Abstract:
Complete manual annotation of dependency treebank needs resources like annotators and
annotation tools and takes long time and has high possibility of inconsistent annotations
for free word order languages such as Myanmar. This paper describes a dependency head
annotation scheme with Universal part-of-speech and Universal Dependencies for
Myanmar dependency treebank. Currently 22,810 sentences and 680,218 tokens were
annotated from three corpora for Myanmar dependency treebank. Some language specific
issues are also described with examples. Raw syntactic structures were annotated
automatically by UDPipe according to the Universal Dependencies based on Universalpart-of-speech tag scheme. Then unsupervised annotated dependency head structures have
been manually updated in post processing. To be reliable and speedy post process with
reduced errors for manual updating, selected sentences were added to the training data
after being updated. After that the model has been retrained and the remaining sentences
were parsed by UDPipe. Post processing was repeated until all sentences were updated.
Some specifications of dependency annotation schemes in sentences encountered in post
processing are presented with examples. For parsing performance of annotated data, cross
validation tests and parsing experiments were performed. Moreover, annotated treebank
data have also been evaluated by CoNLL 2017 evaluation script for parsing performance.
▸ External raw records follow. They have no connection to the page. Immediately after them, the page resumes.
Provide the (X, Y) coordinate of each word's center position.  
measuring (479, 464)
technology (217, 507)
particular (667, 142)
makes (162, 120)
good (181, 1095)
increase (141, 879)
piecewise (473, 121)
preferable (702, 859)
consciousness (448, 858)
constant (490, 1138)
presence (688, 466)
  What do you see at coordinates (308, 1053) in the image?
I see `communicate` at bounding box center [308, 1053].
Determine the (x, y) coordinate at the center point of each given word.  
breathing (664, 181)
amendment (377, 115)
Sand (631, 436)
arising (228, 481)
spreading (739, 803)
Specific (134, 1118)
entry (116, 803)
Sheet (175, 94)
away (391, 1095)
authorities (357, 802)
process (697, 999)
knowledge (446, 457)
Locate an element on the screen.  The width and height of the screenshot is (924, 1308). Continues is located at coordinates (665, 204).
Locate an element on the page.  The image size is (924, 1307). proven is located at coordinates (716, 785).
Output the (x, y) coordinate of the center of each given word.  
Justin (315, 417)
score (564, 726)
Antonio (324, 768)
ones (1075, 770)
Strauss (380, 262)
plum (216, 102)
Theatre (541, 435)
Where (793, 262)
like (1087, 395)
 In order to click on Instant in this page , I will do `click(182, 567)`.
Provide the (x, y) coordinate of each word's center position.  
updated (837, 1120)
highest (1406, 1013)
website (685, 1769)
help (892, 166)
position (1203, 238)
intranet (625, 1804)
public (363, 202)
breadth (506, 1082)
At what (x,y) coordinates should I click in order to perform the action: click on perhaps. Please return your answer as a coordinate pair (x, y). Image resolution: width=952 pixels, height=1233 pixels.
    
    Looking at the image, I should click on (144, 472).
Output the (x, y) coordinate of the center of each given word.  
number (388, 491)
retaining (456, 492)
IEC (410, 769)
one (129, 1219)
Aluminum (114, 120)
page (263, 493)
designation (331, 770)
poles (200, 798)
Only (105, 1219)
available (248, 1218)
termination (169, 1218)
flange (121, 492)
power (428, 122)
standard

Results of parsing experiments and evaluation are also reported by unlabeled and labeled
attachment scores and demonstrated that the proposed method is a suitable way for
building Myanmar dependency trees. Moreover, syntax structures of treebank are also
analyzed and syntax information is also presented. This dependency head annotation for
dependency treebank is the first work for Myanmar language as far as we know.